__Task statement__
Using the listing below, copy exactly the lines from the one containing "Toggle the Κύριες Τιμές values button" to the one containing "Click the yellow status ball for build #38", both lines included, and no others.

##### Records for this exercise #####

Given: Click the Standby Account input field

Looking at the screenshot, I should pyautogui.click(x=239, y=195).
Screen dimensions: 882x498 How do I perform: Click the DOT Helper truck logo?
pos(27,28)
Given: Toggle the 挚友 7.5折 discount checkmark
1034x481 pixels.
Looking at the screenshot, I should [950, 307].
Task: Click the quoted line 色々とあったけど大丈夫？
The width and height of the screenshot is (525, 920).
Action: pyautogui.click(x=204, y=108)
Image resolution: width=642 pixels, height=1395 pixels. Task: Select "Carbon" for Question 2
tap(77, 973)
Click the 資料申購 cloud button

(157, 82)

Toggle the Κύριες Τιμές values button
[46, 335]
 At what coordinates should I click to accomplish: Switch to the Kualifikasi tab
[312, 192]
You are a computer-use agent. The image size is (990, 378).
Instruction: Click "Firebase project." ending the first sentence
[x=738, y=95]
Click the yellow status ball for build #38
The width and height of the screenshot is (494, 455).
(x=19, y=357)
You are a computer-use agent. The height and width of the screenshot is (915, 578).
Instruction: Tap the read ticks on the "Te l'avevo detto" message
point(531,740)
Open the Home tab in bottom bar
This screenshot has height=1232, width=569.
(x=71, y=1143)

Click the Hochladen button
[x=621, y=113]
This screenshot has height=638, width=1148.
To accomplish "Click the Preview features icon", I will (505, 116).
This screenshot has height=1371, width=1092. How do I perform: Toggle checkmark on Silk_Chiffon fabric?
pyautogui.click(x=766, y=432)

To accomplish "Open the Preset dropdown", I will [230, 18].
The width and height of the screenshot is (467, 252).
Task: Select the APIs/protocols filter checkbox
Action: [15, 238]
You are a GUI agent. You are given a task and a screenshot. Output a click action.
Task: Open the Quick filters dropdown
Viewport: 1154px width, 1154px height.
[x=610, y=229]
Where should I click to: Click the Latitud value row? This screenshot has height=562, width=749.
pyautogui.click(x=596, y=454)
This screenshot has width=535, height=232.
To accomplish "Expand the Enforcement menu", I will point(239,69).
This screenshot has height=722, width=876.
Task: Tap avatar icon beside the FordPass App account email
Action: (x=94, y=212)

#####

__Solution__
Toggle the Κύριες Τιμές values button
[46, 335]
 At what coordinates should I click to accomplish: Switch to the Kualifikasi tab
[312, 192]
You are a computer-use agent. The image size is (990, 378).
Instruction: Click "Firebase project." ending the first sentence
[x=738, y=95]
Click the yellow status ball for build #38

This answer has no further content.